## Texto fuente

Domingo, 30 de marzo de 2003 | Hoy
Por Juan Forn
En el invierno, los vientos
que soplan desde Siberia acumulan humedad sobre el mar y la dejan caer en forma
de nieve cuando se topan con las montañas del Japón. La costa
occidental de la isla es, teniendo en cuenta su latitud (la misma que va de
Cabo Hatteras a Nueva York y de Barcelona a Marruecos), la región donde
más nieva en el mundo: desde diciembre hasta mayo los caminos están
cerrados, sólo funcionan los ferrocarriles y la nieve en las montañas
alcanza una altura de más de cuatro metros. La expresión país
de nieve se refiere específicamente a lo más alto de ese
sector montañoso, una zona que Yasunari Kawabata bautizó como
la espalda del Japón en el discurso con que agradeció
el Premio Nobel en Estocolmo en 1968 y que, para los nativos de la isla, representa
largos e inclementes inviernos, túneles cavados en la nieve, casas oscurecidas
por el humo de las chimeneas y un divorcio casi completo con el resto del mundo
hasta el retorno de la primavera.
Las termas de montaña como la que aparece en este libro cumplían
una función específica en la época en que Kawabata escribió
País de nieve, en la segunda mitad de los años 30. Los huéspedes
rara vez acudían a ellas por motivos de salud y jamás iban a pasar
allí la temporada. Puede que esquiaran, que asistieran a
las diferentes festividades que se celebraban en la región o que simplemente
disfrutaran el espectáculo de la coloración de las hojas de arce
y el florecer de los cerezos, pero era muy raro que llevaran a sus esposas.
Y no había posada termal que careciera de sus geishas.
La geisha de montaña no era una desclasada exactamente, pero no tenía
el aura social de la geisha de ciudad, que solía ser una consumada artífice
del arte de la danza, la música, la intriga política y hasta el
mecenazgo cultural. La geisha de montaña amenizaba a los huéspedes
de las posadas y la distancia que la separaba de la prostituta era más
bien sutil. Si bien a veces podían unirse en matrimonio a un huésped
frecuente, o lograr que éste le solventara un restaurante o una casa
de té, por lo general iban de terma en terma, de posada en posada, cada
vez menos requeridas, lo que las convertía en una conmovedora encarnación
de belleza menguante y dilapidada.

## Datos sin procesar
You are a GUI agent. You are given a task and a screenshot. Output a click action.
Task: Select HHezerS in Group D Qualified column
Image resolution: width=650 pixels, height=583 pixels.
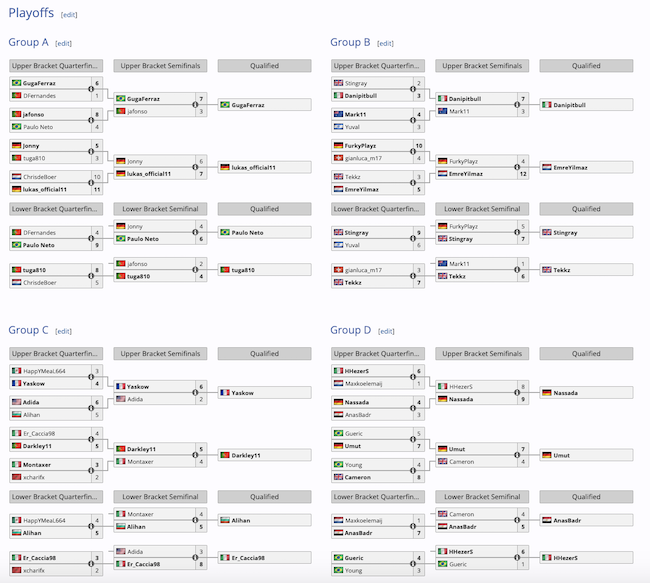click(569, 558)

## Consigna 1
Responde estas preguntas según el texto fuente:
(a) ¿Entre qué meses permanecen cerrados los caminos?
(b) ¿En qué año recibió Kawabata el Premio Nobel en Estocolmo?
(c) ¿A quiénes era muy raro que los huéspedes llevaran a las termas?
## Consigna 2
Enumera las artes en las que, según el texto fuente, solía ser consumada artífice la geisha de ciudad.
## Consigna 3
Traduce al inglés esta oración del texto fuente: "Y no había posada termal que careciera de sus geishas."

## Resultado final 1
(a) Desde diciembre hasta mayo.
(b) En 1968.
(c) A sus esposas.

## Resultado final 2
- La danza
- La música
- La intriga política
- El mecenazgo cultural

## Resultado final 3
And there was no hot-spring inn that lacked its geishas.